_Text to read_:
>>>>>
NO WRITER ATTRIBUTED

The army of the unemployed is daily assuming more threatening proportions in the United States. While Congress is groping with conservative haste among a multitude of bills designed to relieve the situation, the curtailment of war industries and the rapid discharge of soldiers is adding thousands each week to the already over-supplied labor market. When we add to these two potent sources of unemployed the present inevitable halt in the industrial machinery while it is changing from war to peace operation, the problems of relief become both grave and complex in the extreme.

Efforts instituted by the spectacular appeals of the men themselves are being exerted toward relieving the situation. These efforts are entirely necessary, but in the end they merely strive to eliminate the effects and not the causes of the difficulty. It is foolish to expect industry, however willing it may be, to create jobs arbitrarily out of pure patriotism. A few thousand can be taken care of in this way, but the majority of the surplus labor can only be absorbed through increased production founded upon the solid basis of increased demand for products. The real remedy to this pressing situation must come through the stop-page of the streams of labor which are constantly adding their volumes to the idle army already tramping the streets in search of work.

Instead of thoughts of supporting the men after they are discharged, would it not be better to retain them in the army until industry can take care of them? Even though they are tired of military life is not the army preferable to the bread line? Finally, would it not be better for the men, physically and morally, for the Government to support them in the camps, under protected conditions until there was a need for them in the labor market rather than to turn them out, with or without money, to shift for, themselves? Some action must be taken without delay, not only to relieve those already desperate from lack of employment, but to prevent the situation becoming chronic through constant additions to the over supply of labor. Curtailment of demobilization, except in special cases, seems to be the remedy most needed to alleviate the situation.
<<<<<
_Dataset excerpts_:
>>>>>
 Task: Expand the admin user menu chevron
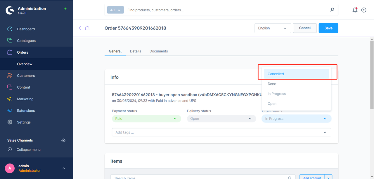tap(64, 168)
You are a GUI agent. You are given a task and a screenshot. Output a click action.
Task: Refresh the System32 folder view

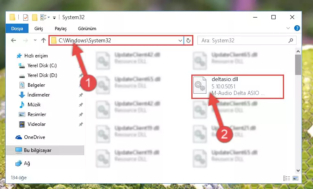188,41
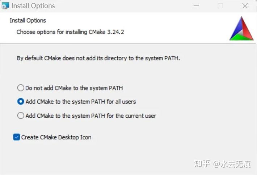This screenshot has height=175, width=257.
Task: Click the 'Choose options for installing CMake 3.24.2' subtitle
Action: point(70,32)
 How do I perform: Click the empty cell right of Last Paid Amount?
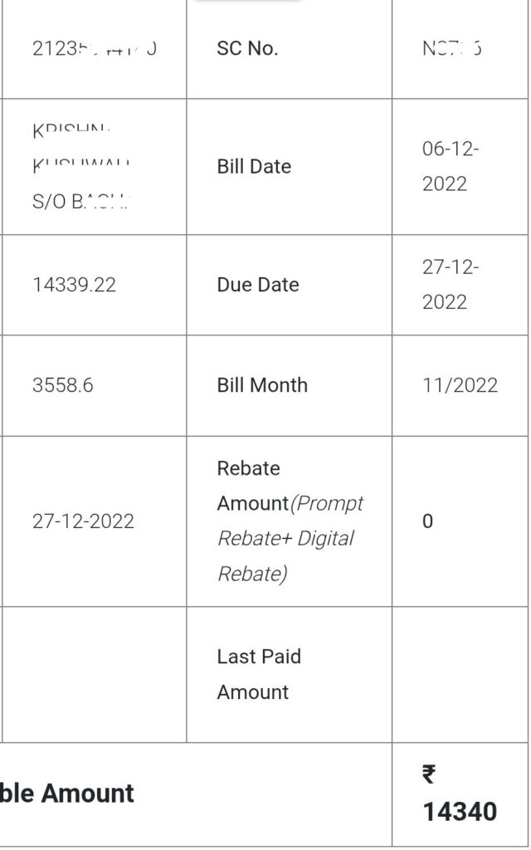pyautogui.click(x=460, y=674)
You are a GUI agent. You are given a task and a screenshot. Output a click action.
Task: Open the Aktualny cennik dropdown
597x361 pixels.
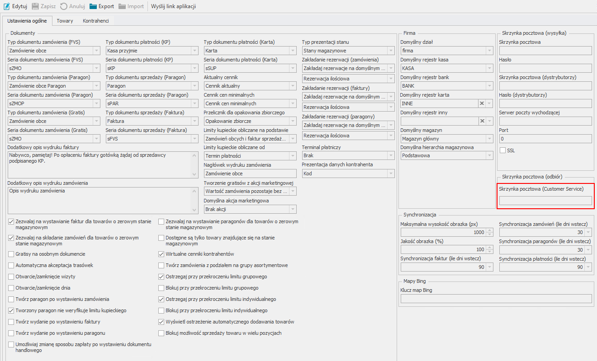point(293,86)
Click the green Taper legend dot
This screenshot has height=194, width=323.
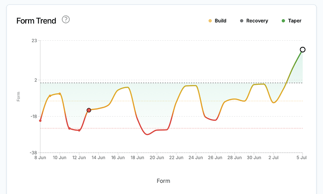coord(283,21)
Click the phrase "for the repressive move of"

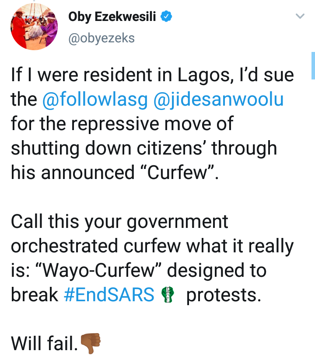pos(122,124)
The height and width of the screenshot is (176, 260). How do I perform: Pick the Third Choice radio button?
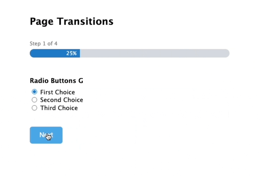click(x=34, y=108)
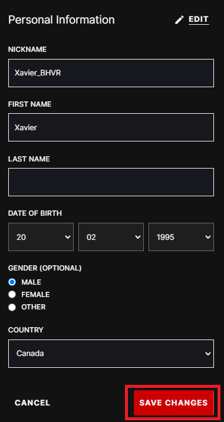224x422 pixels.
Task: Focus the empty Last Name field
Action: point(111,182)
<<<<<
>>>>>
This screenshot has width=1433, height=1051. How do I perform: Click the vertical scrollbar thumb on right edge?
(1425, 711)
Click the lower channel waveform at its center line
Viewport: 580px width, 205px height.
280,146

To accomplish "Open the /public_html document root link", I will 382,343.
<<<<<
_What to work on_:
A – Please copy the stretch of the unemployment editorial from "The army of" through "in the extreme.", substituting "jobless" for "unemployed".
B – Answer these questions from the unemployment editorial:
(i) Which two developments does it say are adding thousands each week to the labor market?
(ii) Through what does it say the majority of the surplus labor can be absorbed?
(iii) What remedy does it say seems most needed?

_Responses_:
A –
The army of the jobless is daily assuming more threatening proportions in the United States. While Congress is groping with conservative haste among a multitude of bills designed to relieve the situation, the curtailment of war industries and the rapid discharge of soldiers is adding thousands each week to the already over-supplied labor market. When we add to these two potent sources of jobless the present inevitable halt in the industrial machinery while it is changing from war to peace operation, the problems of relief become both grave and complex in the extreme.

B –
(i) The curtailment of war industries and the rapid discharge of soldiers.
(ii) Through increased production founded upon the solid basis of increased demand for products.
(iii) Curtailment of demobilization, except in special cases.